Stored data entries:
========
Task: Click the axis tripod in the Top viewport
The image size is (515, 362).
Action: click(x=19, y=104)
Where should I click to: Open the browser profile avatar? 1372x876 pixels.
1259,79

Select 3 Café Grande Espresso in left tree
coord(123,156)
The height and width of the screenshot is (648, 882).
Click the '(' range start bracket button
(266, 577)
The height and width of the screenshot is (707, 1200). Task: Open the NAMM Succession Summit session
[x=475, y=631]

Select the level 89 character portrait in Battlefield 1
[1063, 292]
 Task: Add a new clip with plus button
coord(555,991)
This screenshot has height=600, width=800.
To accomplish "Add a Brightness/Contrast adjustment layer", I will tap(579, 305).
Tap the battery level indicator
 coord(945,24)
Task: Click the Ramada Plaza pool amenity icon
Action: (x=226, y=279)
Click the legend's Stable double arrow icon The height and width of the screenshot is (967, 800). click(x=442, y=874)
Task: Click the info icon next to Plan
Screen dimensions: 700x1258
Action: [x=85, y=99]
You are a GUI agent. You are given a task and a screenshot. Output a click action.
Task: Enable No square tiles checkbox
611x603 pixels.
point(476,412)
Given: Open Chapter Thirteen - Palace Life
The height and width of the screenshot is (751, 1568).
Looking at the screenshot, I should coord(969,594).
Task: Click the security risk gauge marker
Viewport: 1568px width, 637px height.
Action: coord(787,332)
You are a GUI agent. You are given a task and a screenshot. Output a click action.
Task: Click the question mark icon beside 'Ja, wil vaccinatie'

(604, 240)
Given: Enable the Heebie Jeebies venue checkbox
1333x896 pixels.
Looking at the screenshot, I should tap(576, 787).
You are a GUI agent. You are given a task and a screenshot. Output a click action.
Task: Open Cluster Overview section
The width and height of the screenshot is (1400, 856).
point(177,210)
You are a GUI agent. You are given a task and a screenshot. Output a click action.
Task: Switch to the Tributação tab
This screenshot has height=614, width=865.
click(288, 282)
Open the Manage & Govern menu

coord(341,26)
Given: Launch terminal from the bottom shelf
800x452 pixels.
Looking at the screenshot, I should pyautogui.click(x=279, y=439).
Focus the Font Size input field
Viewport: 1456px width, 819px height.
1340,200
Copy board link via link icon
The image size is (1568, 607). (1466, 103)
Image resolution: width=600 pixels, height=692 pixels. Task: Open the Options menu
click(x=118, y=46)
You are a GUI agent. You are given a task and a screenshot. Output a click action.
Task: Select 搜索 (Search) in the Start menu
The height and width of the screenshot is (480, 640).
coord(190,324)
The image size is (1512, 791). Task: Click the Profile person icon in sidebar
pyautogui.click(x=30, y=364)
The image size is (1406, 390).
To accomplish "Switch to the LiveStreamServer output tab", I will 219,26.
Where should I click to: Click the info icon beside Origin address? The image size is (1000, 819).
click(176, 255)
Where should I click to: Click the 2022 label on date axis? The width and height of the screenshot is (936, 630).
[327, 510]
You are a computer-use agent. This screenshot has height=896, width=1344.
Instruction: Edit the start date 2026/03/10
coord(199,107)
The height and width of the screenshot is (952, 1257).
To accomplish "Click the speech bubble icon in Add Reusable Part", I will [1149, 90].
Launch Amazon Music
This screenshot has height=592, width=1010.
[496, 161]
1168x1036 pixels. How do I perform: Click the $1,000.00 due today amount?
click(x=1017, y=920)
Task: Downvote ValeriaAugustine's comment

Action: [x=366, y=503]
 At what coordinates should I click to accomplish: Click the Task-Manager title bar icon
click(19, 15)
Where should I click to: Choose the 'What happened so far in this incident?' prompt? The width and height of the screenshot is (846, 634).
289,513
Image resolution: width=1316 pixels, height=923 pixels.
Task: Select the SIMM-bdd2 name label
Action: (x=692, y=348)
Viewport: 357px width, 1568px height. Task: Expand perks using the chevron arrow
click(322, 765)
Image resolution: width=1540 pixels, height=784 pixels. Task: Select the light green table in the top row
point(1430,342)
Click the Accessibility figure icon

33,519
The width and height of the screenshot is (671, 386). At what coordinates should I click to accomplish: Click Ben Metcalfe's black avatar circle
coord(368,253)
========
> **Instructions to follow**:
With no line skipped, copy the entries exactly as written.

> **Output of the exercise**:
Task: Click the axis tripod in the Top viewport
The image size is (515, 362).
Action: click(x=19, y=104)
Where should I click to: Open the browser profile avatar? 1372x876 pixels.
1259,79

Select 3 Café Grande Espresso in left tree
coord(123,156)
The height and width of the screenshot is (648, 882).
Click the '(' range start bracket button
(266, 577)
The height and width of the screenshot is (707, 1200). Task: Open the NAMM Succession Summit session
[x=475, y=631]

Select the level 89 character portrait in Battlefield 1
[1063, 292]
 Task: Add a new clip with plus button
coord(555,991)
This screenshot has height=600, width=800.
To accomplish "Add a Brightness/Contrast adjustment layer", I will tap(579, 305).
Tap the battery level indicator
 coord(945,24)
Task: Click the Ramada Plaza pool amenity icon
Action: (x=226, y=279)
Click the legend's Stable double arrow icon The height and width of the screenshot is (967, 800). click(x=442, y=874)
Task: Click the info icon next to Plan
Screen dimensions: 700x1258
Action: [x=85, y=99]
You are a GUI agent. You are given a task and a screenshot. Output a click action.
Task: Enable No square tiles checkbox
611x603 pixels.
point(476,412)
Given: Open Chapter Thirteen - Palace Life
The height and width of the screenshot is (751, 1568).
Looking at the screenshot, I should coord(969,594).
Task: Click the security risk gauge marker
Viewport: 1568px width, 637px height.
Action: coord(787,332)
You are a GUI agent. You are given a task and a screenshot. Output a click action.
Task: Click the question mark icon beside 'Ja, wil vaccinatie'

(604, 240)
Given: Enable the Heebie Jeebies venue checkbox
1333x896 pixels.
Looking at the screenshot, I should tap(576, 787).
You are a GUI agent. You are given a task and a screenshot. Output a click action.
Task: Open Cluster Overview section
The width and height of the screenshot is (1400, 856).
point(177,210)
You are a GUI agent. You are given a task and a screenshot. Output a click action.
Task: Switch to the Tributação tab
This screenshot has height=614, width=865.
click(288, 282)
Open the Manage & Govern menu

coord(341,26)
Given: Launch terminal from the bottom shelf
800x452 pixels.
Looking at the screenshot, I should pyautogui.click(x=279, y=439).
Focus the Font Size input field
Viewport: 1456px width, 819px height.
1340,200
Copy board link via link icon
The image size is (1568, 607). (1466, 103)
Image resolution: width=600 pixels, height=692 pixels. Task: Open the Options menu
click(x=118, y=46)
You are a GUI agent. You are given a task and a screenshot. Output a click action.
Task: Select 搜索 (Search) in the Start menu
The height and width of the screenshot is (480, 640).
coord(190,324)
The image size is (1512, 791). Task: Click the Profile person icon in sidebar
pyautogui.click(x=30, y=364)
The image size is (1406, 390).
To accomplish "Switch to the LiveStreamServer output tab", I will 219,26.
Where should I click to: Click the info icon beside Origin address? The image size is (1000, 819).
click(176, 255)
Where should I click to: Click the 2022 label on date axis? The width and height of the screenshot is (936, 630).
[327, 510]
You are a computer-use agent. This screenshot has height=896, width=1344.
Instruction: Edit the start date 2026/03/10
coord(199,107)
The height and width of the screenshot is (952, 1257).
To accomplish "Click the speech bubble icon in Add Reusable Part", I will [1149, 90].
Launch Amazon Music
This screenshot has height=592, width=1010.
[496, 161]
1168x1036 pixels. How do I perform: Click the $1,000.00 due today amount?
click(x=1017, y=920)
Task: Downvote ValeriaAugustine's comment

Action: [x=366, y=503]
 At what coordinates should I click to accomplish: Click the Task-Manager title bar icon
click(19, 15)
Where should I click to: Choose the 'What happened so far in this incident?' prompt? The width and height of the screenshot is (846, 634).
289,513
Image resolution: width=1316 pixels, height=923 pixels.
Task: Select the SIMM-bdd2 name label
Action: (x=692, y=348)
Viewport: 357px width, 1568px height. Task: Expand perks using the chevron arrow
click(322, 765)
Image resolution: width=1540 pixels, height=784 pixels. Task: Select the light green table in the top row
point(1430,342)
Click the Accessibility figure icon

33,519
The width and height of the screenshot is (671, 386). At what coordinates should I click to accomplish: Click Ben Metcalfe's black avatar circle
coord(368,253)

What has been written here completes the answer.